> [What is being asked] Leave out the pictures, and retype only the lines from the beginning of the material through the line that contains "Task: Uncheck the 下载原图 checkbox", including both.

──────── Exercise data

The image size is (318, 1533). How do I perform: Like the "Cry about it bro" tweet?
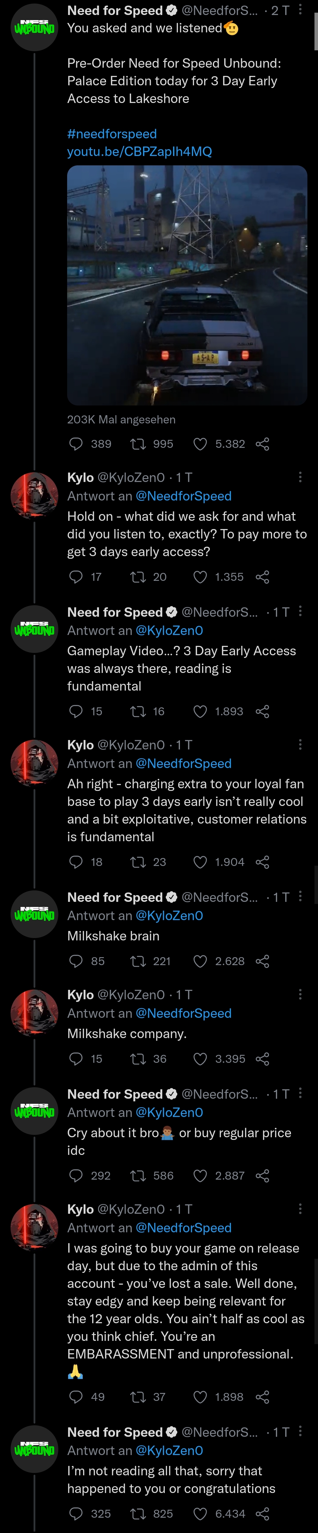click(x=201, y=1175)
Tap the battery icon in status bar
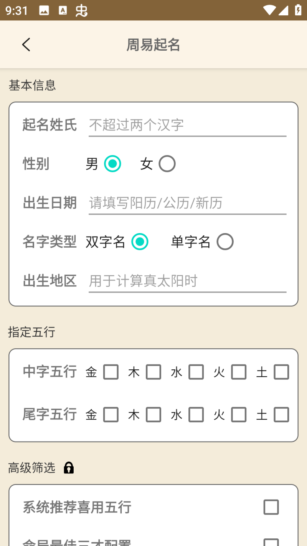307x546 pixels. click(298, 10)
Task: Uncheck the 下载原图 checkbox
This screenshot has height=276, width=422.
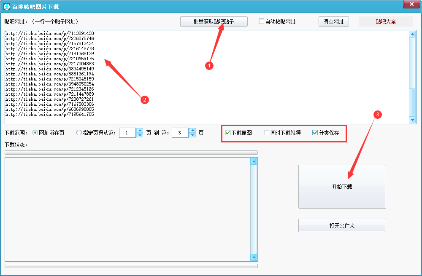Action: tap(228, 133)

────────────────

> [Exercise output]
The image size is (318, 1533). How do I perform: Like the "Cry about it bro" tweet?
click(x=201, y=1175)
Tap the battery icon in status bar
307x546 pixels. click(298, 10)
Task: Uncheck the 下载原图 checkbox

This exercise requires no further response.